Lott’s honesty shows all that up as a charade. Before his remarks, civil rights were going nowhere. When the Supreme Court announced it would take on affirmative action in the University of Michigan case, who wasn’t convinced it would mean the end for good old affirmative action? It sounded like another heart-breaking 5-4 vote, with Clarence Thomas, a beneficiary of affirmative action, casting the final negative vote.

Now race is back on the agenda. Everyone’s indignant again. Who knows? The Bush administration may yet side with Michigan and not the aggrieved white students on that case that the Supreme Court will review.

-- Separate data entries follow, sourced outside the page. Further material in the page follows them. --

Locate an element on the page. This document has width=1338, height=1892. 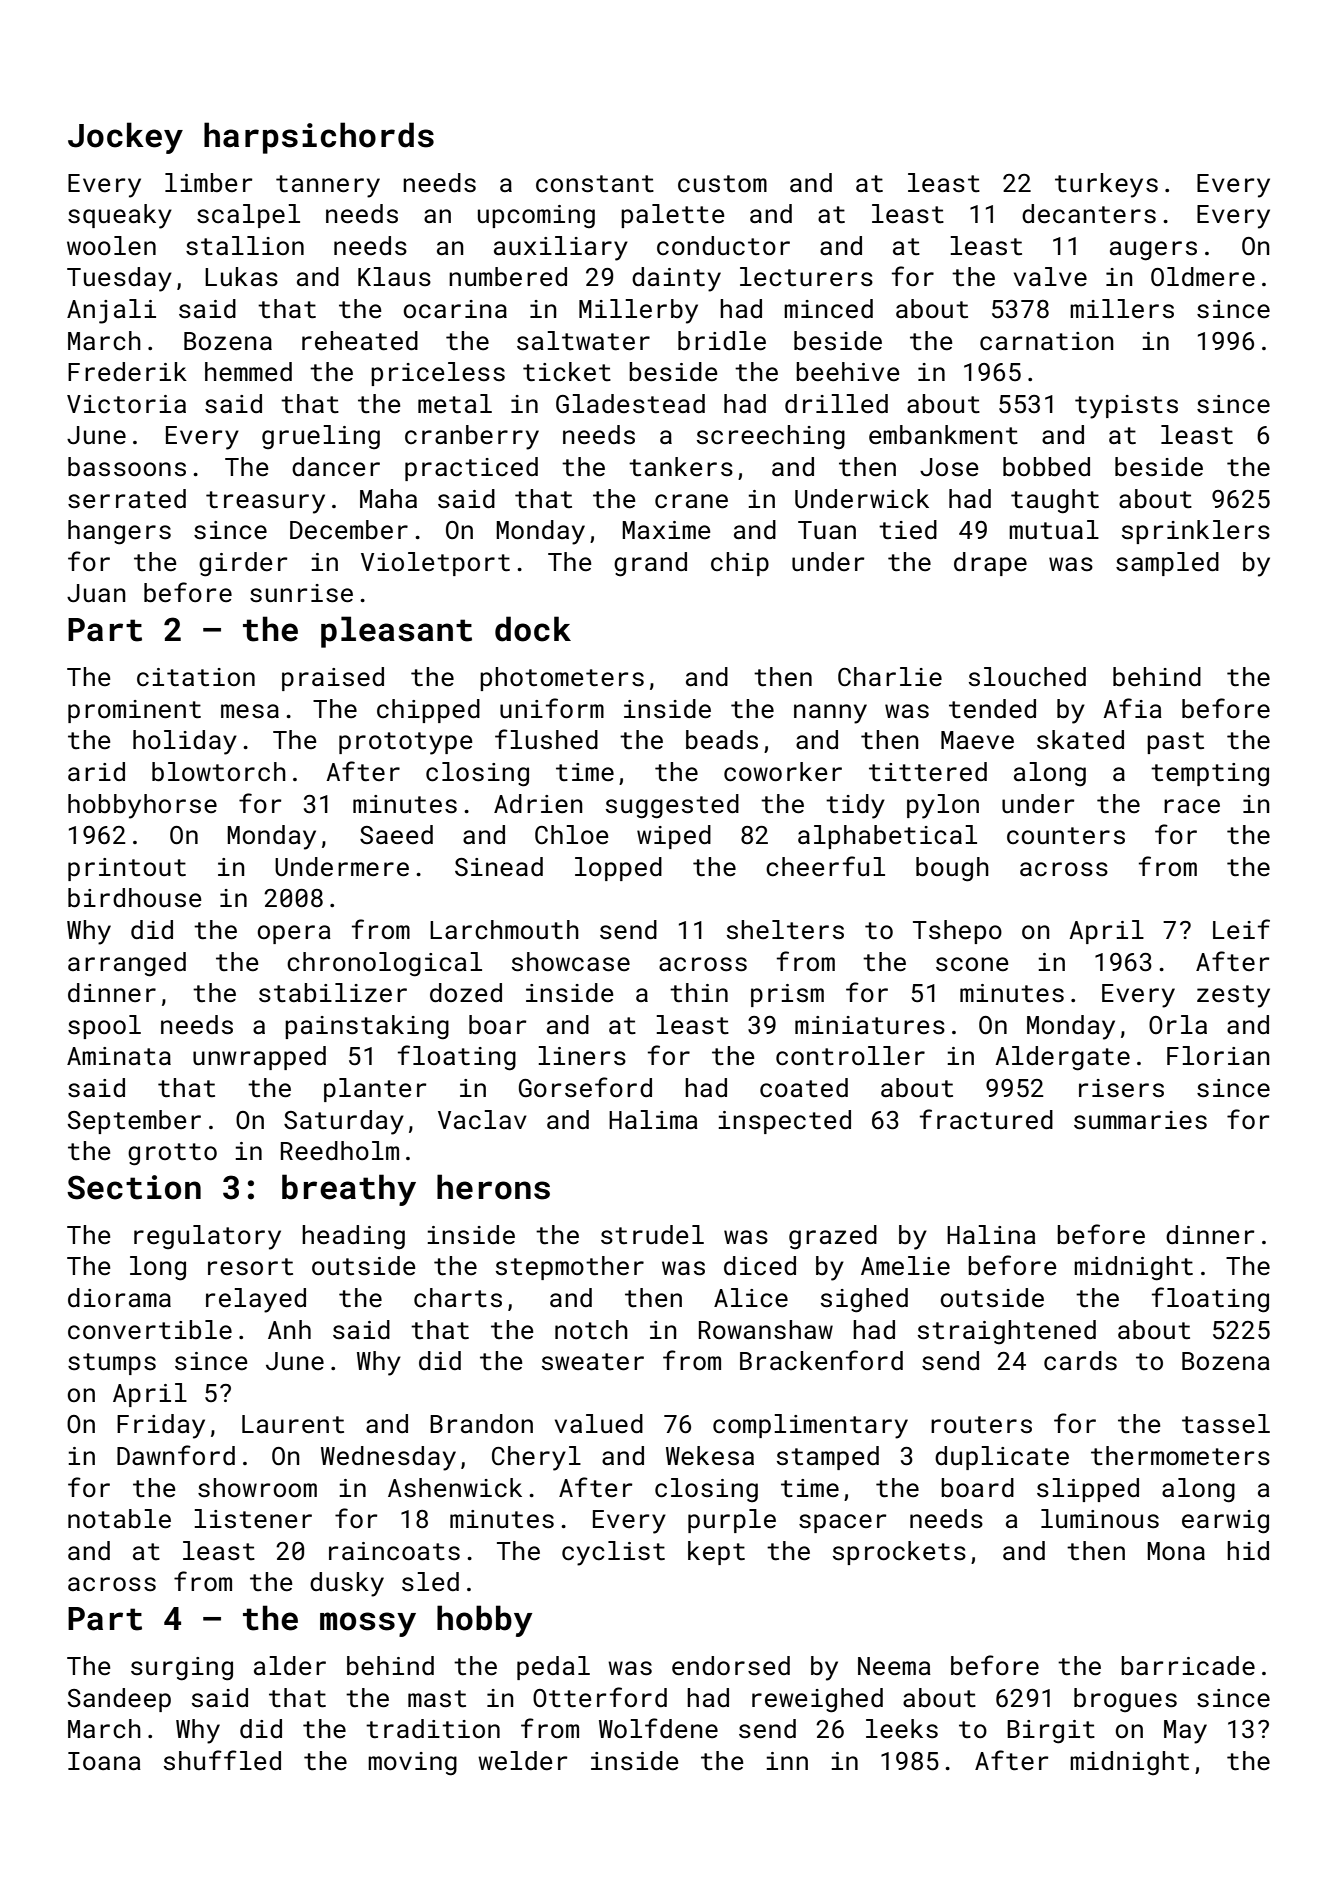
stumps is located at coordinates (112, 1364).
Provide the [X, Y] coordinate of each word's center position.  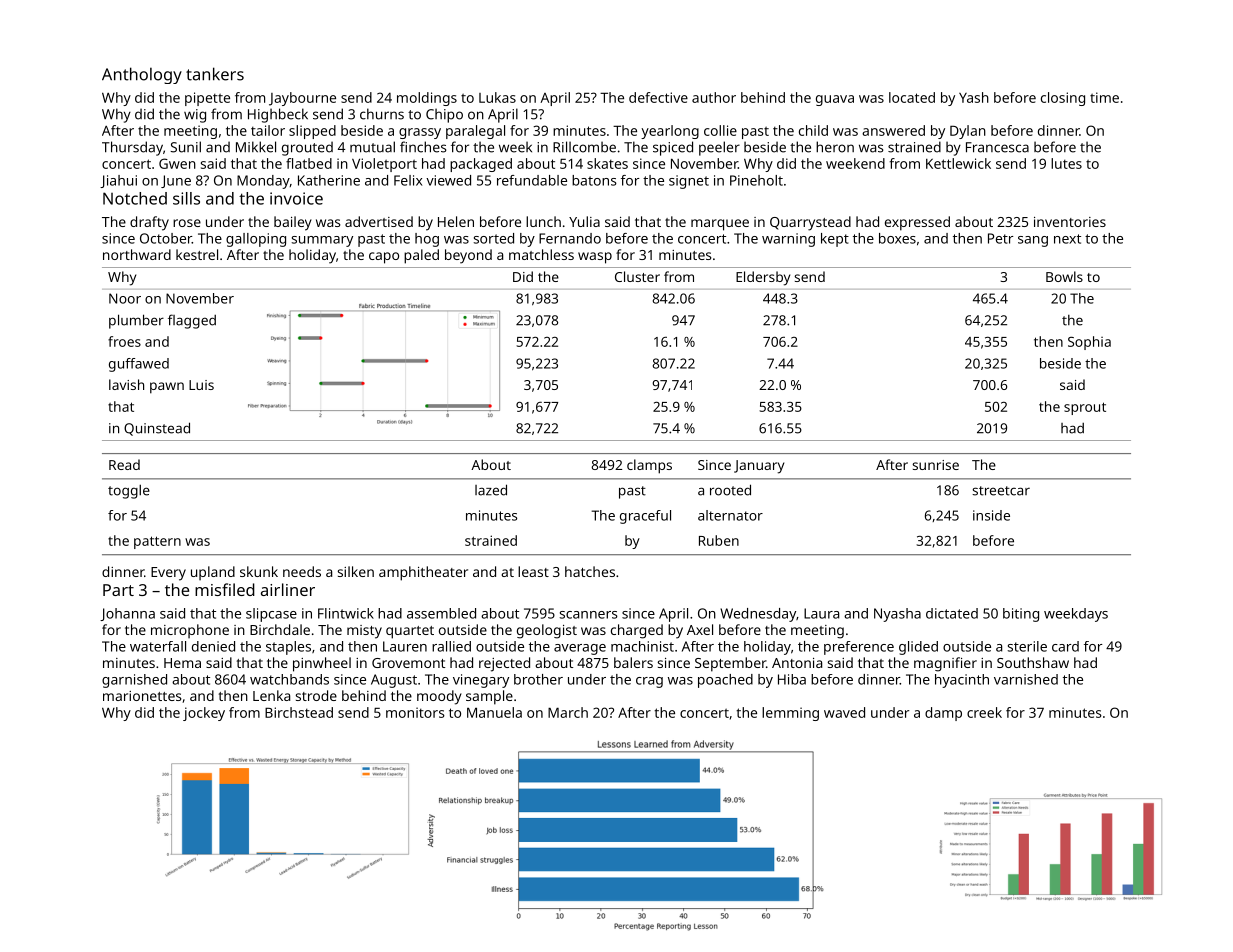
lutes [1066, 163]
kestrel [197, 254]
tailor [268, 130]
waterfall [158, 646]
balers [633, 662]
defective [658, 97]
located [912, 97]
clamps [649, 466]
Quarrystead [810, 223]
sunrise [935, 465]
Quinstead [157, 429]
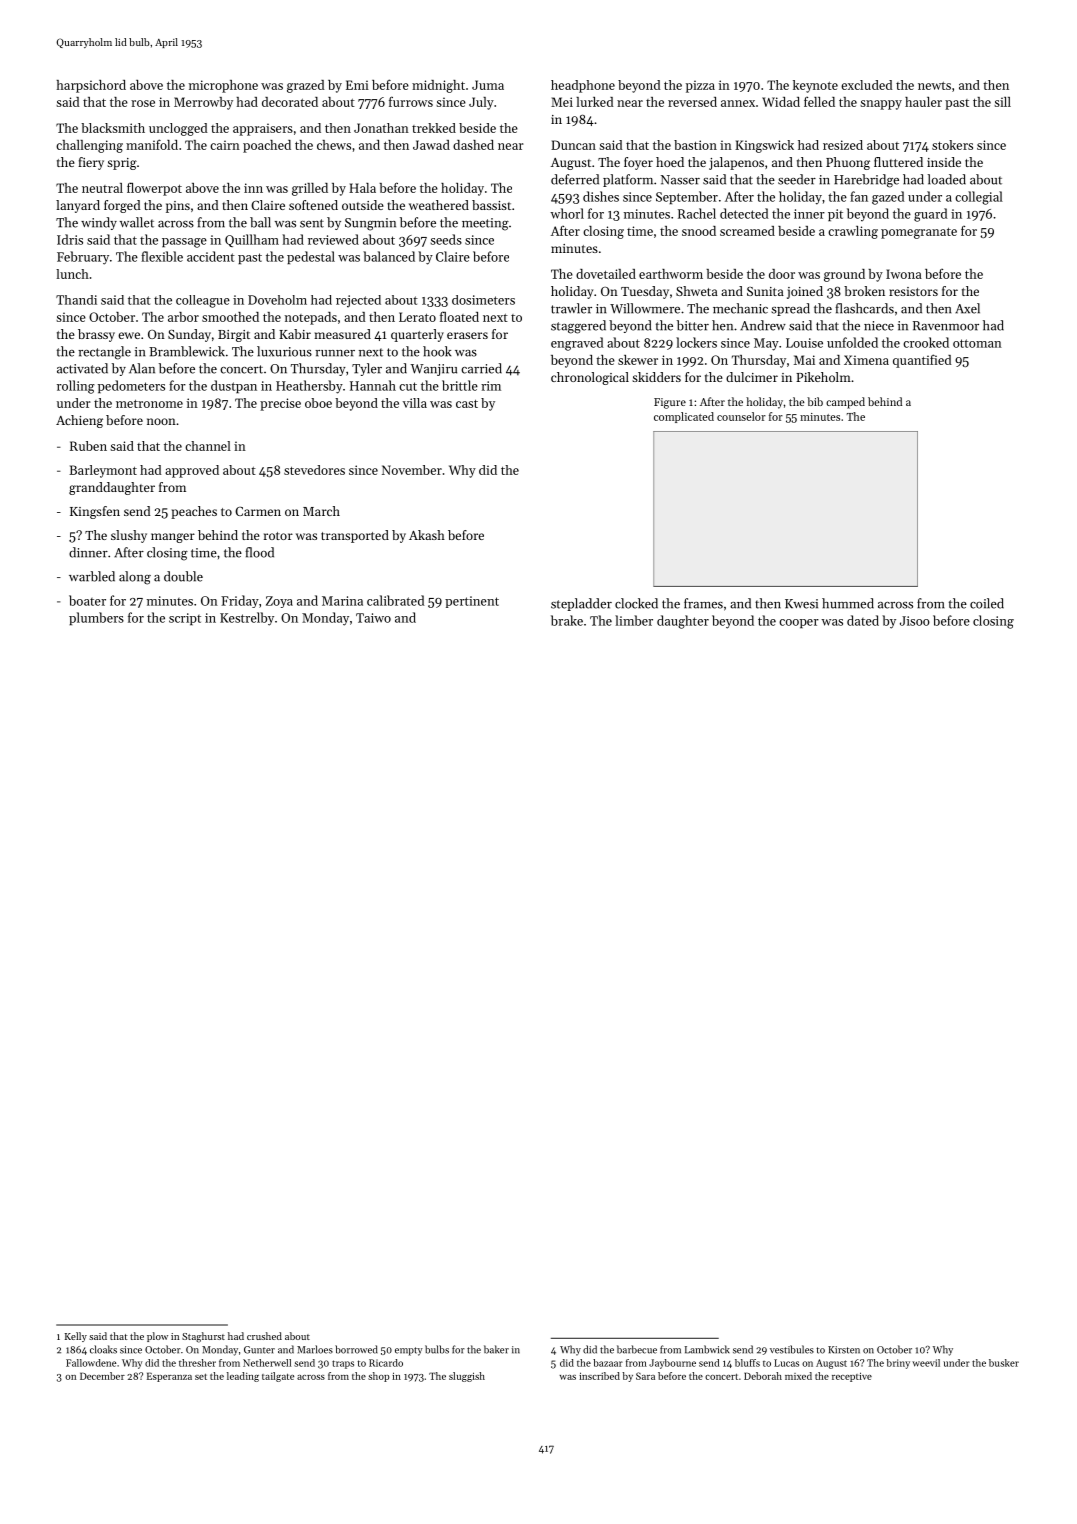  I want to click on cooper, so click(799, 623).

The power of Lott’s honesty is to make everyone more honest.

That’s not an insignificant thing.

Black commentators were cynical about Lott’s “conversion.” If he lacked specifics on BET, I still think Lott’s new found “religion” is better than the kind of double-talk we get from right wing mouthpieces like Ward Connerly.

I do wish Lott were on a more mainstream channel talking to everybody, not just BET. I doubt if he’ll be showing up for a live interview with the Cantonese or the Mandarin News on KTSF. But maybe he should, in order to let us know he understands the meaning of the term “other minorities.”

Still, on balance, I think Trent Lott is worth keeping around. You don’t get his new awareness and honesty from your average Republican. Besides, a good reformed hypocrite is hard to come by. We should use him.